386DX is the musical psuedonym for Alexei Shulgin, a Russian artist who, since 1998, has been creating note-perfect cover versions of classic rock songs with a - yes - 386DX (with 4mb of memory, an EGA graphics card and a 40mb hard drive), an AdLib soundcard, and a copy of Creative Labs' 'TextAssist'. The songs use General MIDI and sound like robotised versions of the awful MIDI music that pops up on home-made websites.

The end result is quirky and comic - he deliberately picks songs which are resolutely non-electronic, such as 'Purple Haze' and 'Anarchy in the UK', and strips the life out of them, presenting a strange vision of a soul-less musical future. His stark presentation works as a kind of musical leveller, reducing songs to their absolute basics - and John Lennon's 'Imagine' seems somehow more lonely when being warbled by a computer.

Shulgin is part of the net.art crowd, and although lots of people have written reams of guff about him ("His music raises a series of deeper questions about the complexities of authorship in the digital age" ... "He points out a very sharp analysis of the pervasiveness of American media products throughout the world") he is essentially a novelty act. But a good one.

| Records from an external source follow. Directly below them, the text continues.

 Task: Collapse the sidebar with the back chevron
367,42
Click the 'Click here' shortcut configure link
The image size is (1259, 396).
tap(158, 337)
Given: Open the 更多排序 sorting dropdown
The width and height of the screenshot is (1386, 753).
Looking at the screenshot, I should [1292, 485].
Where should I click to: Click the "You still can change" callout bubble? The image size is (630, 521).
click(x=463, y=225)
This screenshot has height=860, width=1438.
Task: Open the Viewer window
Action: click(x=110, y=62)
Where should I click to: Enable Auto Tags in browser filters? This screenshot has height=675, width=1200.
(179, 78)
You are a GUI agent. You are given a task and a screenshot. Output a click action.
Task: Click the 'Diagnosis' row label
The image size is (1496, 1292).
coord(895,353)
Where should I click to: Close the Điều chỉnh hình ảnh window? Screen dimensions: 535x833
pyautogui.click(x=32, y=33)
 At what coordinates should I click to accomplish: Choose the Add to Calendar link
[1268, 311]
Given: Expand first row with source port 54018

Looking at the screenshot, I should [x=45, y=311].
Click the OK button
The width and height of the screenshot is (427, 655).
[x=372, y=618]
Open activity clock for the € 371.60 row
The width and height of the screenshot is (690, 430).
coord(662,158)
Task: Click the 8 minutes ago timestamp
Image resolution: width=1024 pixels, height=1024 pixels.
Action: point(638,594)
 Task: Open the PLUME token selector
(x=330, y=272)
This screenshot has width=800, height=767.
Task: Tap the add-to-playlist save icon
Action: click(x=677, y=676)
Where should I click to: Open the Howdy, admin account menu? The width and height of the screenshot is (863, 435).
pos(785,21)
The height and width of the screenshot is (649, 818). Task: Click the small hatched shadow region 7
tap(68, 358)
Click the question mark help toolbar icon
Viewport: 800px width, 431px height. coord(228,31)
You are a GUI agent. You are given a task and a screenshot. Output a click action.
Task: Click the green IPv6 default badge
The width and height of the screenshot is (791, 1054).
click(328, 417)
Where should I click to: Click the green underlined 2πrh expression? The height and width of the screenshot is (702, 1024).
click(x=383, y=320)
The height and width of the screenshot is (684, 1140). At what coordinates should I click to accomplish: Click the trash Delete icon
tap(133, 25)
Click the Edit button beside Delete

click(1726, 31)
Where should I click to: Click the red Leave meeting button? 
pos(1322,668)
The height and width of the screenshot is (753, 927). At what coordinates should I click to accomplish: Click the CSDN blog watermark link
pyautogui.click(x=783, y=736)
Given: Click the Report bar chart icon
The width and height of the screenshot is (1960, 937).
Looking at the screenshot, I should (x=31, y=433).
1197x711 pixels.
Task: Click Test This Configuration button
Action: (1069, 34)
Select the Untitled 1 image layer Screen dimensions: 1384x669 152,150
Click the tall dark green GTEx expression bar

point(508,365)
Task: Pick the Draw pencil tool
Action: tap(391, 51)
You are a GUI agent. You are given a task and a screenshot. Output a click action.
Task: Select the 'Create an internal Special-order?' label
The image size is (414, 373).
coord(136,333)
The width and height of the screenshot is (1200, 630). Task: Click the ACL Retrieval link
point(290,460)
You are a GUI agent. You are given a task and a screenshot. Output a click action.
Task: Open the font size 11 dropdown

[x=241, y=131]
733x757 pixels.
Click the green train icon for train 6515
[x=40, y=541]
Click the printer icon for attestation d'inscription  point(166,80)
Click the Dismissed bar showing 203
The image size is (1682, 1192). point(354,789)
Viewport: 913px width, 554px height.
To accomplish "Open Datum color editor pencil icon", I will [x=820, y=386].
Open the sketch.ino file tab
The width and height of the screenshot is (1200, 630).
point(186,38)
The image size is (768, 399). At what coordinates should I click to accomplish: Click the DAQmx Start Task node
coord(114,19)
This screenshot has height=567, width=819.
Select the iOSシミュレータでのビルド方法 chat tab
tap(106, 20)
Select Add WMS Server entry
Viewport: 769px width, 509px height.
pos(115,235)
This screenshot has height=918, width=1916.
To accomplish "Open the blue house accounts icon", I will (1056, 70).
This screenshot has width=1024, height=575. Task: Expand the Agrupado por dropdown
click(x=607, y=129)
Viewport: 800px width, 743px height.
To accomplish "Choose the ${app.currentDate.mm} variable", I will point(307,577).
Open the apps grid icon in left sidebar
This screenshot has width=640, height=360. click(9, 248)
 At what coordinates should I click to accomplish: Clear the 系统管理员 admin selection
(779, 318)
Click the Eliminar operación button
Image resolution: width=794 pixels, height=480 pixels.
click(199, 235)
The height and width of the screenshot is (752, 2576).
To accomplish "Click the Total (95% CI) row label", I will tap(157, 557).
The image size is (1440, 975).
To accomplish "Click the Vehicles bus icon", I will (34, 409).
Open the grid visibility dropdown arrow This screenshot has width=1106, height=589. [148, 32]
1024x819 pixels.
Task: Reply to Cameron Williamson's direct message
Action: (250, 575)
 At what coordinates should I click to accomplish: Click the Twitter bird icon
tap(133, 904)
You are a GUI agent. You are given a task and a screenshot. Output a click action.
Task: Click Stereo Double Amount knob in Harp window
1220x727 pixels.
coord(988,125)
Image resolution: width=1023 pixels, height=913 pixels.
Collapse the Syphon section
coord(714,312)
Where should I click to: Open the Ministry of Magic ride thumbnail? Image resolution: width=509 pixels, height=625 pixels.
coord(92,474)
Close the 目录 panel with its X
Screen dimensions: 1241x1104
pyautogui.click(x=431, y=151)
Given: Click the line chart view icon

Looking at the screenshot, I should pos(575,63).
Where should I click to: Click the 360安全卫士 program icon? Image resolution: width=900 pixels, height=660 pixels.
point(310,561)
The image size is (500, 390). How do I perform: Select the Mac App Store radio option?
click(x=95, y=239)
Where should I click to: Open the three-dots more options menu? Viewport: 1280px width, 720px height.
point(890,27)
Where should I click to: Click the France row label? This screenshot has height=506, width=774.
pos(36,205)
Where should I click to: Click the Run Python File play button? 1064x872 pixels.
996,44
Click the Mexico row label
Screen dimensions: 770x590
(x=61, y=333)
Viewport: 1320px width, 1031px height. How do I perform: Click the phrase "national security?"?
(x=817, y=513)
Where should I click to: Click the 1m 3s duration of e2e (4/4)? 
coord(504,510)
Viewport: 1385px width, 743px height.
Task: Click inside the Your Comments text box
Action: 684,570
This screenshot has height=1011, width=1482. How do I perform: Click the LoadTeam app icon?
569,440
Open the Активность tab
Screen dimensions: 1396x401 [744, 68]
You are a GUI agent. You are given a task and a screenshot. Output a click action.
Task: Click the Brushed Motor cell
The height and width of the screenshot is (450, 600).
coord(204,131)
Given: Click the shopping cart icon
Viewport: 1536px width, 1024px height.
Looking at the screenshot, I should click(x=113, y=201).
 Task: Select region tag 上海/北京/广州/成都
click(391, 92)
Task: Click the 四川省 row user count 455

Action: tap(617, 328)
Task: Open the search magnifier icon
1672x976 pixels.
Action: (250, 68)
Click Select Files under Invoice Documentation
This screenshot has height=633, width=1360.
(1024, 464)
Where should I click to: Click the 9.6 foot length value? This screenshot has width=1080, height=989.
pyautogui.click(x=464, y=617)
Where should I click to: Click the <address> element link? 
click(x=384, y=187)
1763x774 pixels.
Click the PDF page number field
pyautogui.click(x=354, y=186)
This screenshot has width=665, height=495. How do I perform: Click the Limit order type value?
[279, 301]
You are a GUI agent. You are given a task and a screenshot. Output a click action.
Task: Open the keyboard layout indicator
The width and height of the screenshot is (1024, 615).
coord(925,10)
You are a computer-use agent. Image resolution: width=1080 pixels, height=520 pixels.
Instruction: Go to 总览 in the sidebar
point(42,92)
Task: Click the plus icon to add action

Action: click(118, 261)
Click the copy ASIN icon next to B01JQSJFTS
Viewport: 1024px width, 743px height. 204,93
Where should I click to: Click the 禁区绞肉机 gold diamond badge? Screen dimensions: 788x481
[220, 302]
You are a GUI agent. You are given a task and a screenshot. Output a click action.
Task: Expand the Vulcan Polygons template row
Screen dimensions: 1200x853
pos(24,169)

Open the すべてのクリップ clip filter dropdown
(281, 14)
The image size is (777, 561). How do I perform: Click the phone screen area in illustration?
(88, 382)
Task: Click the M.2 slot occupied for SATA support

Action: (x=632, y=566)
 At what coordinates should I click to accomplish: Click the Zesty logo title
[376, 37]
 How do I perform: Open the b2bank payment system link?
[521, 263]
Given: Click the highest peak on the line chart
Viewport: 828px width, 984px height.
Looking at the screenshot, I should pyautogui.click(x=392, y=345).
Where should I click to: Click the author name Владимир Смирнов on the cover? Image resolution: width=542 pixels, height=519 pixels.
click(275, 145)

He has a punishing tour schedule of art galleries and concert halls throughout Europe and appears to be permanently on the road. His live shows consist of him setting up his 386DX and miming with a detatched computer keyboard, whilst mid-80s video graphics are projected onto a screen in front of the audience. His version of 'Smells Like Teen Spirit' rocks hard, like a magickist.